Of course, there’s a reason why plasticizers are used to begin with: Durable and bendable plastics make it easier to deliver nutrients, blood, and breathing support to infants. Julie Herbstman, an environmental-health professor at Columbia’s School of Public Health, says that tackling the problem isn’t as simple as getting rid of the chemical: “The question is, do we know anything about replacements? That’s a pervasive problem in our field. We find something that’s bad and you have to take it out. Then you have to replace it, and you end up in this crazy cycle. People have compared it to Whac-A-Mole.” A similar problem has come up in the effort to replace BPA in plastics: As my colleague Mariah Blake wrote in an exposé on the subject earlier this year, new studies on BPA-free plastics “suggest that many of these alternatives share the qualities that make BPA so potentially harmful.”

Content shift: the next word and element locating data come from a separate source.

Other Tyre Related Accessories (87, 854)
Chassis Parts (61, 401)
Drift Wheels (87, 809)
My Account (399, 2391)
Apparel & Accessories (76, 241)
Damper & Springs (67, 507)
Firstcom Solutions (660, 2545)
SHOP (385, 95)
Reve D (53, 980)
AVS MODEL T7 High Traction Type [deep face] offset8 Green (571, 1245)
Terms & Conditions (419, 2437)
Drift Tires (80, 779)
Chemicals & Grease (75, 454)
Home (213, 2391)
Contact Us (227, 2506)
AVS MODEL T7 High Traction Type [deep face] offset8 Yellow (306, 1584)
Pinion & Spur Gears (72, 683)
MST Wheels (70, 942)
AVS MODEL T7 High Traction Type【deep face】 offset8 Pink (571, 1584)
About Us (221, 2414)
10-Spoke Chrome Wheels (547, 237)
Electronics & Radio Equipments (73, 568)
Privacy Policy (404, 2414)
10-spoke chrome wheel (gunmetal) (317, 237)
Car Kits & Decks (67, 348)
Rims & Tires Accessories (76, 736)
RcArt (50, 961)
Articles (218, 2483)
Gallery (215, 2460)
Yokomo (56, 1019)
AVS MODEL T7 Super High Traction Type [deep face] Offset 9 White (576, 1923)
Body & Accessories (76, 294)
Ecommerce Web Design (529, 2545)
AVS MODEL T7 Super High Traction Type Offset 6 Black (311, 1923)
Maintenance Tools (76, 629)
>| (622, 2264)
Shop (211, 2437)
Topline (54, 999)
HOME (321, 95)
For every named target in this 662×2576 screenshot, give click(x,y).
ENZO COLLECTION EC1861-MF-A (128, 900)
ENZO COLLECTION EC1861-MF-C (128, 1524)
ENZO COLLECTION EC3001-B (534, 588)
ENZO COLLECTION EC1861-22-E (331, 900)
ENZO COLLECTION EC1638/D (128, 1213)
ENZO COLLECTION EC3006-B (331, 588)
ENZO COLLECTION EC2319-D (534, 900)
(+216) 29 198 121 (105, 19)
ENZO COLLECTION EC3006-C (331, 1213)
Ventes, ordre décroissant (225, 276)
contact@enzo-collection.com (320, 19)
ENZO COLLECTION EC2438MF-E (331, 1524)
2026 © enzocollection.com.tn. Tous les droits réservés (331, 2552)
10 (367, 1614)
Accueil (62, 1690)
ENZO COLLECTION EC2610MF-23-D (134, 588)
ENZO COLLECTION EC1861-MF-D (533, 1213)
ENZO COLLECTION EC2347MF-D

In the case of medical equipment, there do seem to be some replacements: A handful of hospital chains, including the massive, California-based Kaiser Permanente, have opted to limit or ban DEHP and PVC in medical equipment. In 2012, Kaiser announced that it would convert to DEHP and PVC-free IV solution bags, and DEHP-free IV tubing, because, as the press release read, “industrial chemicals used in plastics that have been shown to harm human and environmental health.” Each year, Kaiser buys around 5 million IV tubing sets and 9 million solution bags, meaning that nearly 100 tons of medical equipment have been replaced with phthalate-free alternatives. In the process, the chain saves about $5 million per year. However, phthalate-free alternatives don’t yet exist for all medical equipment; as of last year, over half of Kaiser’s DEHP-containing medical products had yet to be replaced, according to Plastics Today.
Still, the John Hopkins researchers remain cautiously optimistic: “We do have to make tradeoffs and we want to save these babies,” Fox said in a recent press release. “But can we save them by using alternative products that reduce their exposures to substances that may be harming them? It seems like we could.”